The concerns of one of Australia's leading actuaries regarding the transfer from the state of about $330 million in assets may have stopped the mutualisation of $9 billion fund manager GESB, which claims about one quarter of Western Australia's workforce
The concerns of one of Australia's leading actuaries regarding the transfer from the state of about $330 million in assets may have stopped the mutualisation of $9 billion fund manager GESB, which claims about one quarter of Western Australia's workforce as members.
A personal presentation from PricewaterhouseCoopers partner Catherine Nance to the state's under-treasurer, Tim Marney, is understood to have set in motion a chain of events that ultimately led to Treasurer Eric Ripper stopping the transition at the 11th hour.
It was planned that most funds from the former Government Employees Superannuation Board would be handed over to 280,000 members on July 1.
On June 30, however, Mr Ripper stopped the transition process, which was budgeted to cost at least $13 million.
The surplus funds in contention relate mainly to the 21,000-member Gold State Super pension fund, which is a defined benefit scheme.
As an actuarial adviser to Treasury, Ms Nance is understood to have written a report on the transition which showed surplus funds sought to be transferred across to the corporatised GESB, about $358 million, were about 12 times more than the amount she recommended, about $30 million.
It is understood that Ms Nance made the personal presentation to Mr Marney after the report was given to Treasury, though it is not known whether there was a significant time gap between these two events or who prompted the presentation.
Ms Nance declined to comment on her role.
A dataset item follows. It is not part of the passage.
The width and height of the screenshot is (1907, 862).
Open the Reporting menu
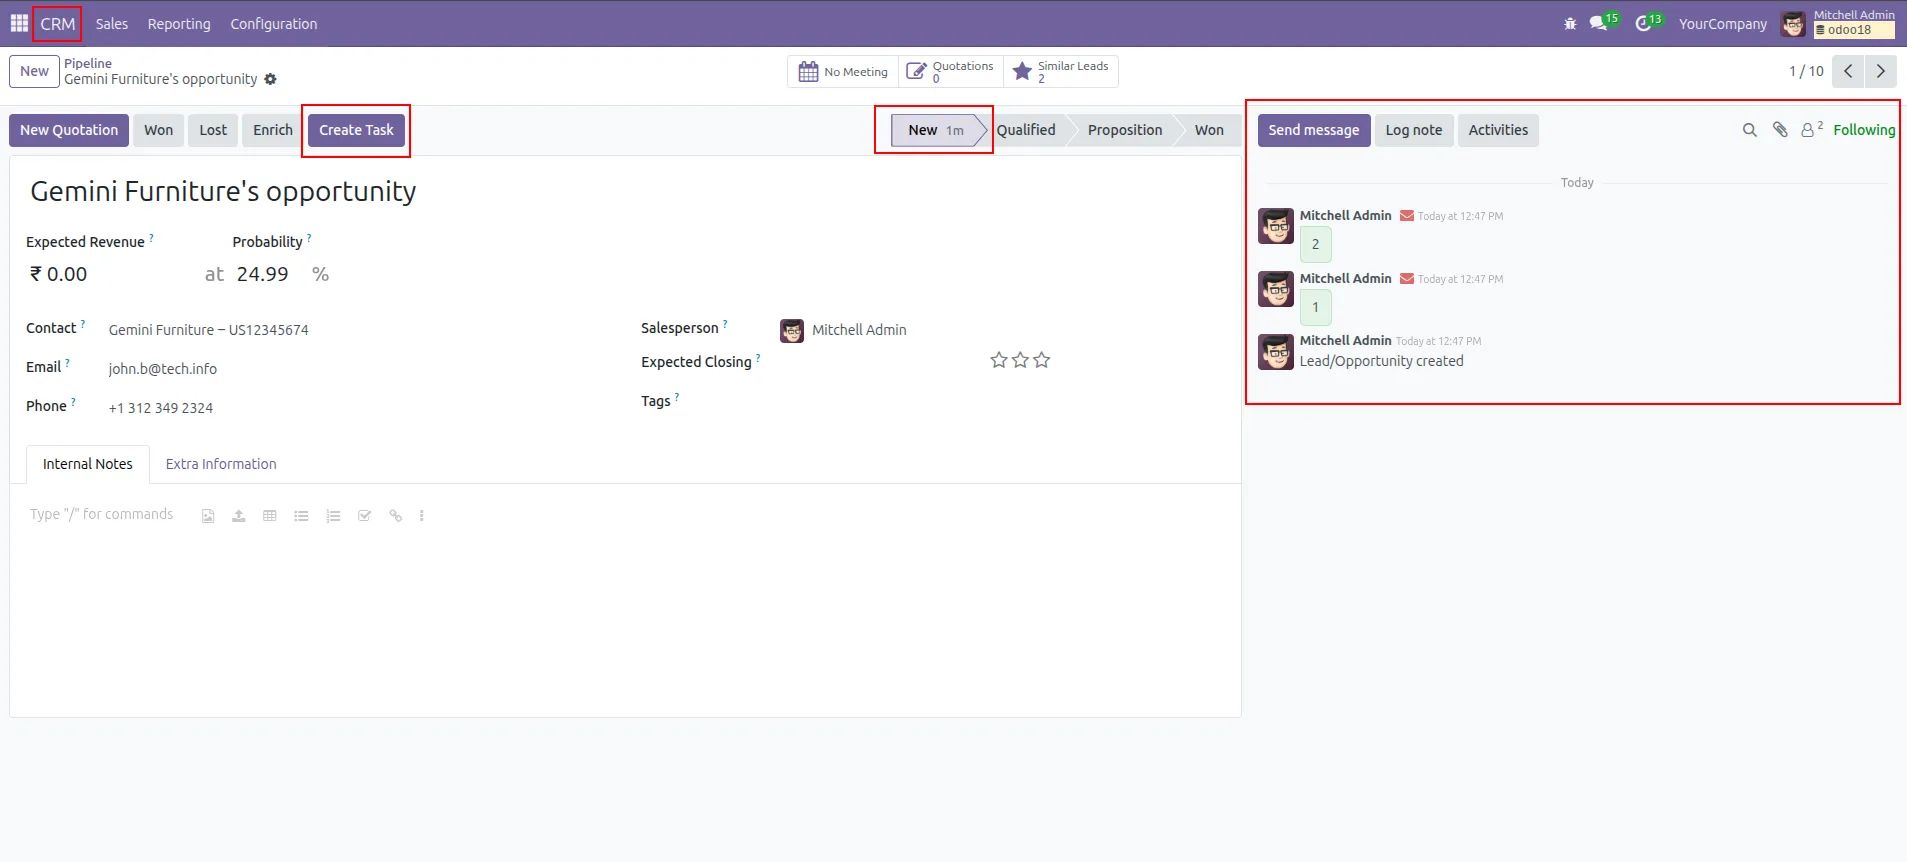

Meanwhile, the state government has refused to answer questions in any meaningful way since July 1 when it confirmed that concerns about the surplus were one of several obstacles to the long-planned transition.
The PricewaterhouseCoopers actuary is one of the profession's best-known practitioners, active in The Institute of Actuaries of Australia. She is understood to split her time between Melbourne and Perth.
In recent years she has been actuary for the Treasury for its unfunded superannuation liabilities, which includes Gold State Super and another smaller defined-benefit pension fund.
Had the GESB mutualisation gone ahead, Ms Nance's report would have been required to be tabled in parliament under amendments introduced by the opposition to the State Superannuation Amendment Bill 2007, the legislation governing the transfer.
Those amendments were moved by Liberal MLC George Cash who, during debate in September regarding the bill, had sought reassurance from the state government that the state would received independent actuarial advice on the impact of the transition to a full membership company, MutualCo, operating under the GESB banner.
According to Hansard, Mr Cash had warned there was some financial risk for the state and he wanted to ensure advice independent of that provided by GESB's own actuary, Mercer, was received not more than 30 days before the planned transfer date. He also moved for that advice to be tabled in parliament three working days after the order was published in the Government Gazette.